Slugging it out in the debates over federal energy policies can be a thankless task, but sometimes you have a fun day. For example, Rep. Darrell Issa’s June 6 grilling of representatives from the Bureau of Labor and Statistics on their definition of “green jobs” is laugh-out-loud funny. Beyond the humor, Issa’s pointed questions underline the arbitrariness of the whole “green jobs” agenda, not to mention the dubious economic rationales put forward by its proponents.
Before delving into the weightier issues, enjoy some comic relief by watching this 2-minute video:
IER was on to the BLS’ hilariously “big tent” methodology when its “Green Goods and Services” index first came out. Upon the release in March, we wrote:
[T]he 3.1 million “green” goods and services don’t come solely from guys building solar panels. There are plenty of things thrown in there, such as nuclear power plants, people whose job it is to write grant proposals, federal and state government officials who enforce regulations, and even logging and petroleum & coal products manufacturing. Some of these are hardly what the layperson would think of as “green jobs.”
Yet the problem wasn’t merely one of overzealous counting.
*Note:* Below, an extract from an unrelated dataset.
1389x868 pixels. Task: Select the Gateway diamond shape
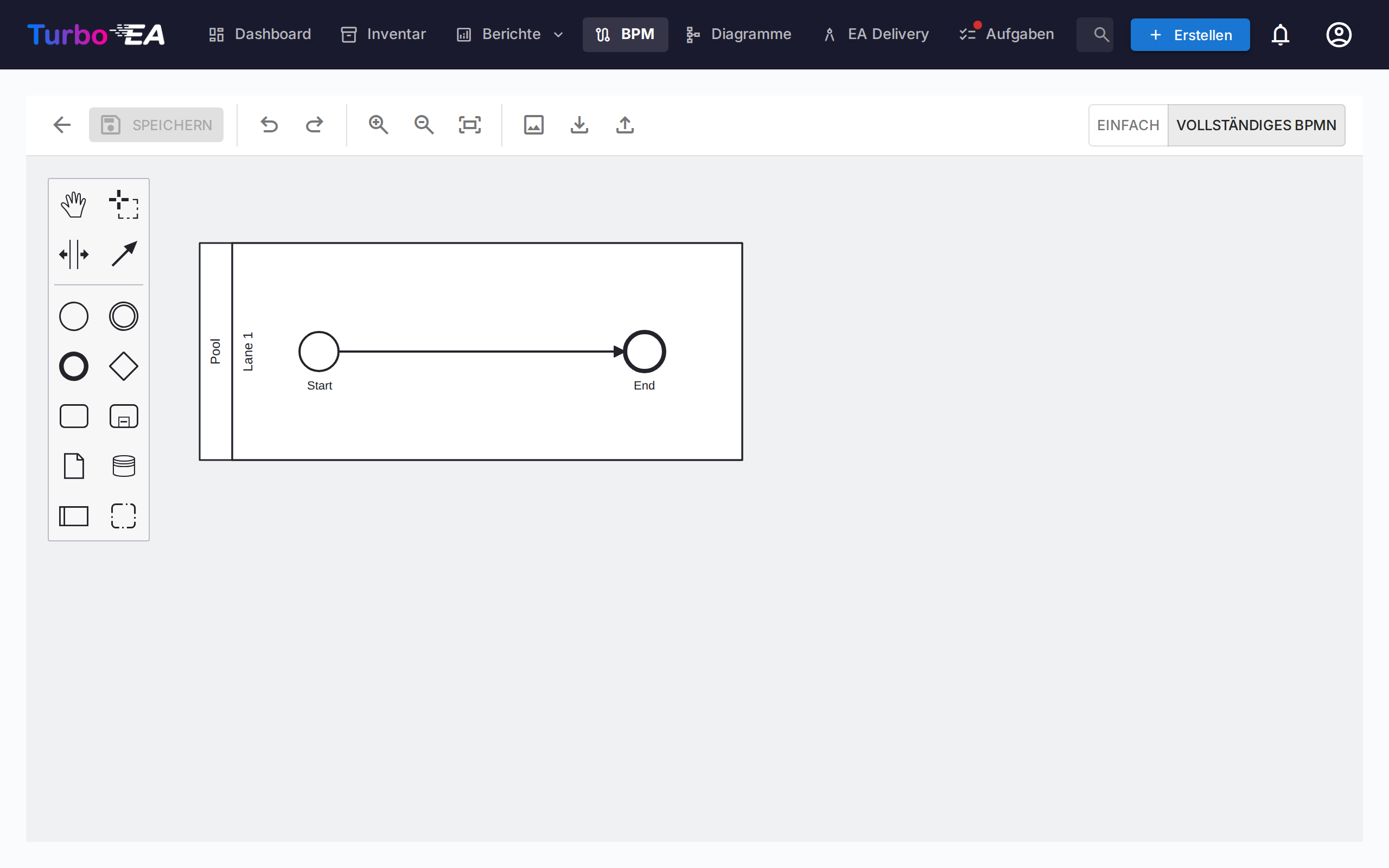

We went on to question the very focus on “green jobs” in the first place:
In the context of today’s political debates, “green jobs” is a pointless concept, as IER’s study from 2009 demonstrated. The government has no business picking winners and losers, whether green, blue, or yellow. One reason is that the government does a poor job of picking winners—just consider the debacles of Solyndra, Beacon Power, Evergreen Solar, Range Fuels, and many other businesses that received special favors from the government because they create “green jobs” but fail in the marketplace. The market economy will direct resources to their most efficient niches, and jobs will grow in those sectors where labor can be most effectively deployed.
The point of an economy isn’t to “create jobs,” whether green, yellow, or blue. The point is to efficiently allocate scarce resources—including labor—into the appropriate sectors, in order to best satisfy consumers given the constraints imposed on us by nature. Yes, a well-functioning economy will create jobs for workers, but that is a by-product of the more fundamental task.
The government doesn’t help citizens, or even the environment for that matter, by artificially promoting certain jobs that it designates as “green.” As Chairman Issa’s recent questioning makes clear, the entire “green jobs” agenda is built on quicksand.